Additional Azure Fixes
- CVE-2026-26117 – Azure Connected Machine Agent: EoP vulnerability in the agent managing Azure Arc-connected on-premises systems
- CVE-2026-26148 – Azure Entra ID SSH Login Extension for Linux: EoP in the Linux extension for Entra ID SSH authentication
- CVE-2026-26141 – Azure IoT Explorer: Additional cloud tooling vulnerability patched this cycle
Secure Boot Certificate Rollout — Action Required Before June 2026
Microsoft continues its phased rollout of updated Secure Boot 2023 certificates to replace expiring 2011-era certificates.
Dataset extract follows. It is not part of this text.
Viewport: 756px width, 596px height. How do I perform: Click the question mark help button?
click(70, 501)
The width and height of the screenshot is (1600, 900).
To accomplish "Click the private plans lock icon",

Organizations that fail to apply these updates before June 2026 will lose Secure Boot and Boot Manager protections, including BitLocker bypass mitigations — leaving endpoints vulnerable to boot-time attacks and UEFI-level persistence.
- Apply March 2026 cumulative updates which include the latest Secure Boot certificate package
- Verify UEFI/Secure Boot configuration on all managed endpoints
- Test on a pilot group before broad rollout to catch potential boot failures
Windows 11 — New Feature Additions
Beyond security patches, the March update for Windows 11 introduces nine new features:
- Taskbar network speed test widget
- New Start menu option for Microsoft account users
- Camera pan/tilt hardware controls
- Sysmon now a native Windows 11 tool: Installable directly via Settings → Optional Features — a significant win for defenders who previously had to manage it via Sysinternals separately
- Additional UI and accessibility improvements
Analyst Takeaway
March 2026’s Patch Tuesday is a wake-up call for organizations accelerating their Microsoft 365 Copilot and agentic AI deployments. CVE-2026-26144 demonstrates that AI productivity integrations introduce a new class of vulnerability where traditional exploitation assumptions — “the user must open a file,” “the user must click a link” — no longer hold. Zero-click data exfiltration via AI agent behavior is an emerging risk category that will require dedicated attention from both security and AI governance teams.
Similarly, CVE-2026-26118 (Azure MCP Server SSRF) signals that MCP infrastructure — the connective tissue between LLMs and enterprise data — is now firmly on threat actors’ radar. Security teams should inventory their MCP deployments and ensure they are patched promptly.
For defenders, the addition of Sysmon as a native Windows 11 feature is a welcome development — simplifying endpoint telemetry at scale.